To dilute a culture, you usually make 10-fold dilutions as follows:
- 100 μl of culture into 900 μl sterile water = 1 in 10 or 10-1
- 100 μl of 10-1 dilution into 900 μl sterile water = 1 in 100 or 10-2
- 100 μl of 10-2 dilution into 900 μl sterile water = 1 in 1000 or 10-3
- This is repeated until the 1 in 100 million 10-8 dilution is achieved.
- This is typically diluted enough that all cultures will be in a countable range by this point.
As you can see, you are making one dilution on top of another dilution. These are called serial dilutions because they are in series.
You will practice making dilutions using a micropipette with a dye solution in this lab before using bacteria in the following labs.
Dilution Exercise
Objective
Pipetting accuracy will be measured by determining the mass and absorbance of the solutions pipetted.
Materials
- Deionized water
- 3 per group member Glass test tubes and rack
- 3 x 2 ml microfuge tubes and rack per group member
- 10 ml pipette and pump
- P1000 and P200 Micropipettes and tips
- 1% aqueous solution of Janus B dye
Method
Each group member will perform these activities to get practice.
Dilute a dye solution
- Label one test tube 10-1, a second tube 10-2, and a third tube 10-3
Serial Dilutions
- Tubes 10-1, 10-2 and 10-3 will be part of one dilution series.
- Determine how much water will go into each of the three tubes. The final volume is 10 ml and the dilutions are 1 in 10.
- Add the water to each tube.
How much water and dye is added to the 10-1 tube?
Volume of dye | µl | P1000 |
Volume of water | ml | 10 ml pipette |
Final volume | 10 ml |
- Add the dye to test tube labeled 10-1. Mix by vortexing gently. Be careful that the liquid doesn’t come over the top of the tube.
- The 10-2 tube is a 1 in 10 dilution of the 10-1 tube. The same volumes are used, only the 10-1 tube is used as the dye source. Mix gently by vortexing.
- The 10-3 tube is a 1 in 10 dilution of the 10-2 tube. The same volumes are used, only the 10-2 tube is used as the dye source. Mix gently by vortexing.
- Determine your pipetting precision by measuring the amount of dye in a spectrophotometer. Set the absorbance to 587 nm. Blank with deionized water. Measure the absorbance of the 10-3 tube.
Expected value: 0.129
Your absorbance value: _____________ (enter on worksheet)

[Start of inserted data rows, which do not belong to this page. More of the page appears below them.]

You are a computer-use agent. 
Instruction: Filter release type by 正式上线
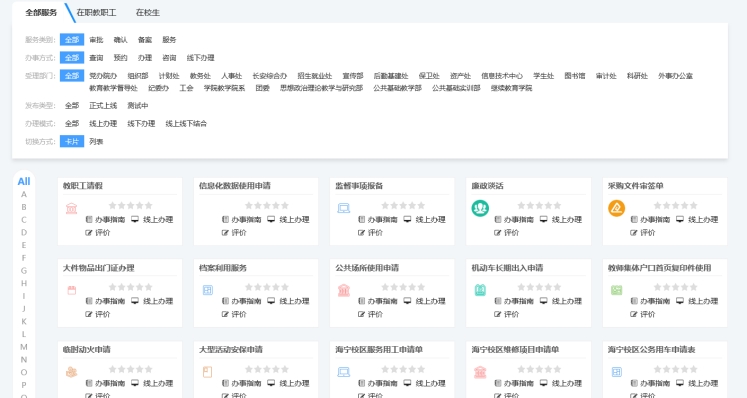[103, 105]
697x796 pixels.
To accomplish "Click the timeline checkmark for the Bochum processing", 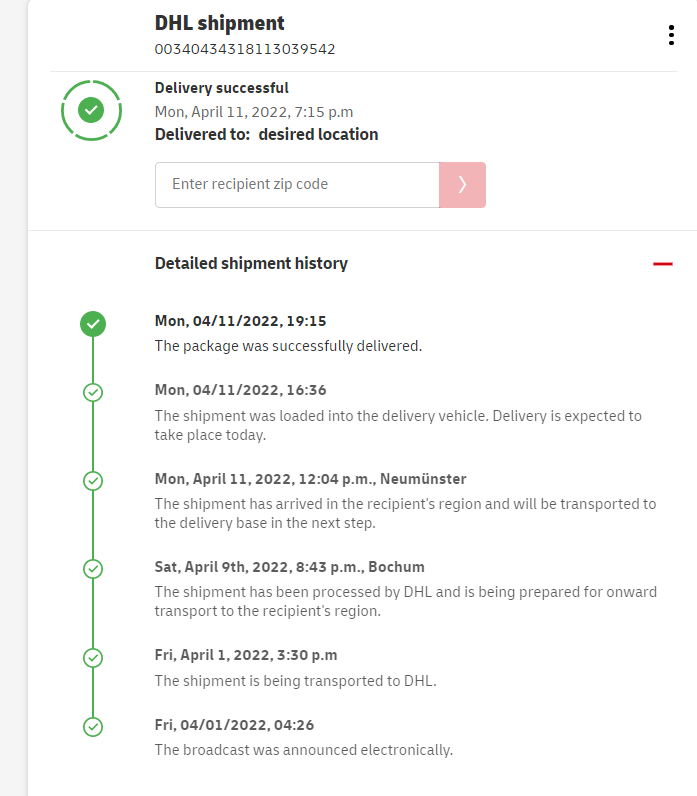I will pos(93,569).
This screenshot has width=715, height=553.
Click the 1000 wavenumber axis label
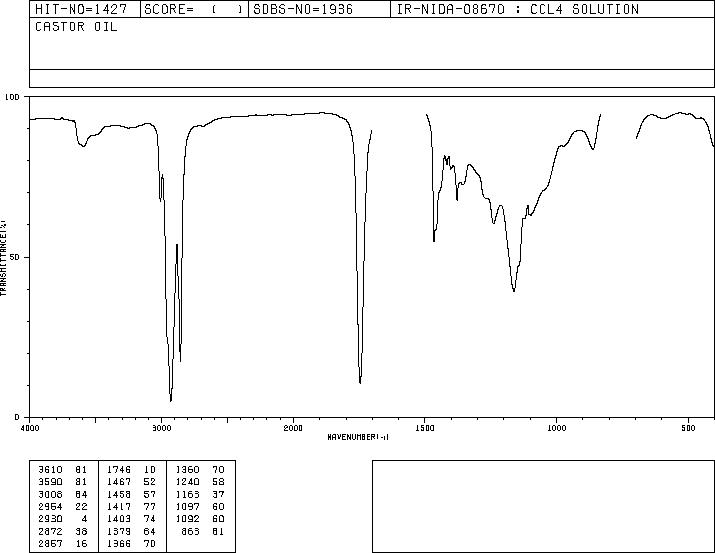pyautogui.click(x=556, y=428)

To determine the percent error, divide the difference of your value and the expected value by the expected value, then multiply by 100%:
E.g. Your absorbance value was 0.8. The expected value was 0.75.[0.8-0.75] / 0.75 * 100% = 6.7%
If your value was less than the expected, you’d subtract it from the expected value in the numerator.
- Clean up: empty the test tubes into the mixed inorganic waste then rinse in the sink. Invert on a tube rack to dry. Cuvettes can be rinsed and inverted to dry.
Pipetting Exercise
To be completed by each student: This exercise is based on the principle that 1 ml of water is equal to 1 g; 1 µl of water is equal to 1 mg.

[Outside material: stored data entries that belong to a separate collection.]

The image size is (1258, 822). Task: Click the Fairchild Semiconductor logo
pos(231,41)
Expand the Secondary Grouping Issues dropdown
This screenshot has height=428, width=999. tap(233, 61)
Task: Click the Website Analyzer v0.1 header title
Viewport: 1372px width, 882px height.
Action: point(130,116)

- On an analytical balance, weigh 3 microfuge tubes and record the values.
-
- I find it useful to record on the sides of the tubes.
-
- Dispense approximately 100 ml of deionized water into a beaker. Pipette the following volumes into each microfuge tube:
- 800 µl into one tube TWICE
- Pipette used (e.g. P2, P20, etc.):_____________________
- 150 µl into one tube TWICE
- Pipette used (e.g. P2, P20, etc.):_____________________
- 20 µl into one tube THREE TIMES
- Pipette used (e.g. P2, P20, etc.):_____________________
- 800 µl into one tube TWICE
- Re-weigh each tube and determine the volume pipetted. Determine your precision and the percent error like above.
- Microfuge tubes are disposed of in orange biohazard bags.